In 1993, marine geophysicists aboard the research vessel Melville discovered 1,133 previously unmapped underwater volcanoes off the coast of Easter Island. Though some of the newly discovered volcanoes rose as much as one-and-a-half miles above the seafloor, their summits still remained half a mile below the water's surface- all this in a comparatively small area of only 55,000 square miles, about the size of New York State. The geophysicists had increased the known supply of underwater volcanoes by more than ten percent just in a matter of months. That was 1993. Today, scientists estimate that there are more than three million underwater volcanoes. That's a three followed by six zeroes! In 2007, oceanographers Hillier and Watts surveyed 201,055 submarine volcanoes. "From this they concluded an astounding total of 3,477,403 submarine volcanoes must reasonably exist worldwide," said this article by John O'Sullivan. Hillier and Watts "based this finding on the earlier and well-respected observations of Earth and Planetary Sciences specialist, Batiza (1982) who found that at least 4 per cent of seamounts are active volcanoes." According to Batiza's survey, the Pacific mid-plate alone contains an incredible 22,000 to 55,000 underwater volcanoes, with at least 2,000 of them considered active. Thinking that anyone could know exactly how many volcanoes lurk beneath the surface of the ocean is ludicrous, of course. But that 3,477,403 number, coming from two well-respected oceanographers, does reinforce my point rather nicely, namely, that underwater volcanoes are heating the seas. To go from 10,000 underwater volcanoes to more than three million in less than 20 years shows how little we knew - and how little we still know - about this incredible force of nature. We know more about the moon.

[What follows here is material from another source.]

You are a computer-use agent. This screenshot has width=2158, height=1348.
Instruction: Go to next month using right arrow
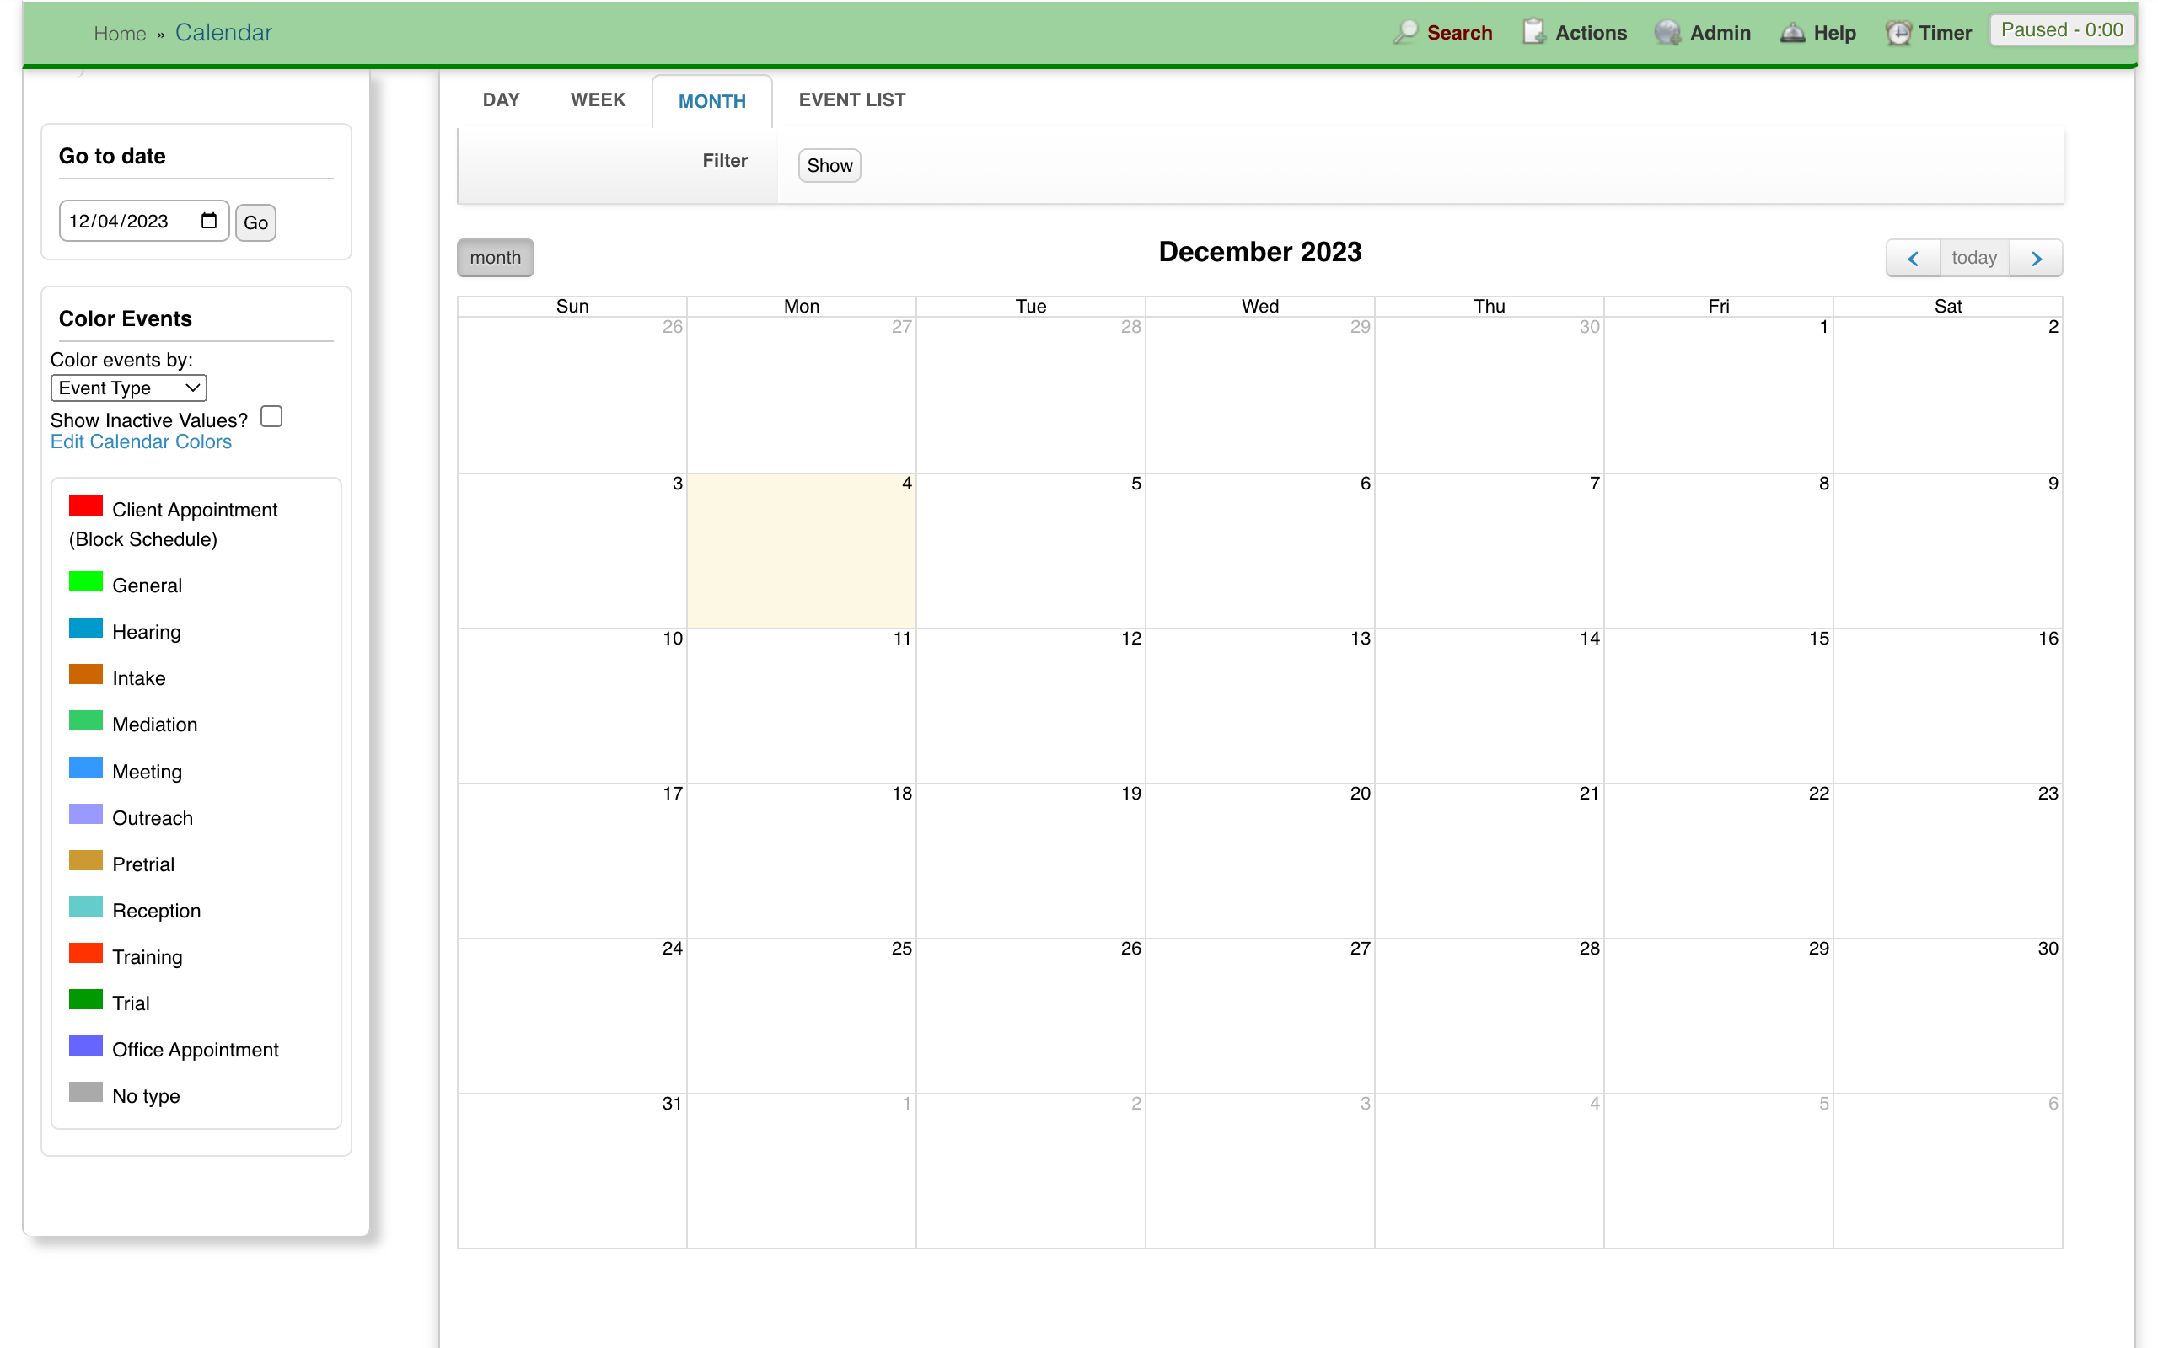[x=2036, y=258]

If a single volcano can heat a high-mountain lake to 108 degrees in New Zealand, imagine what an eleven-hundred-mile-long chain of underwater volcanoes could do to the Arctic Ocean.
Asphalt volcanoes are ocean floor vents that erupt asphalt instead of lava. They were discovered in the Gulf of Mexico during an expedition of the research vessel SONNE, led by Gerhard Bohrmann of the DFG Research Center Ocean Margins in 2003. In 2007, seven more such structures were discovered off the coast of Santa Barbara, California. The largest of these domes lies at a depth of 700 ft (213 m). The structures were larger than a football field and about as tall as a six-story building, all made completely out of asphalt. You needn't wonder why so many dead fish are washing up on the coast of California.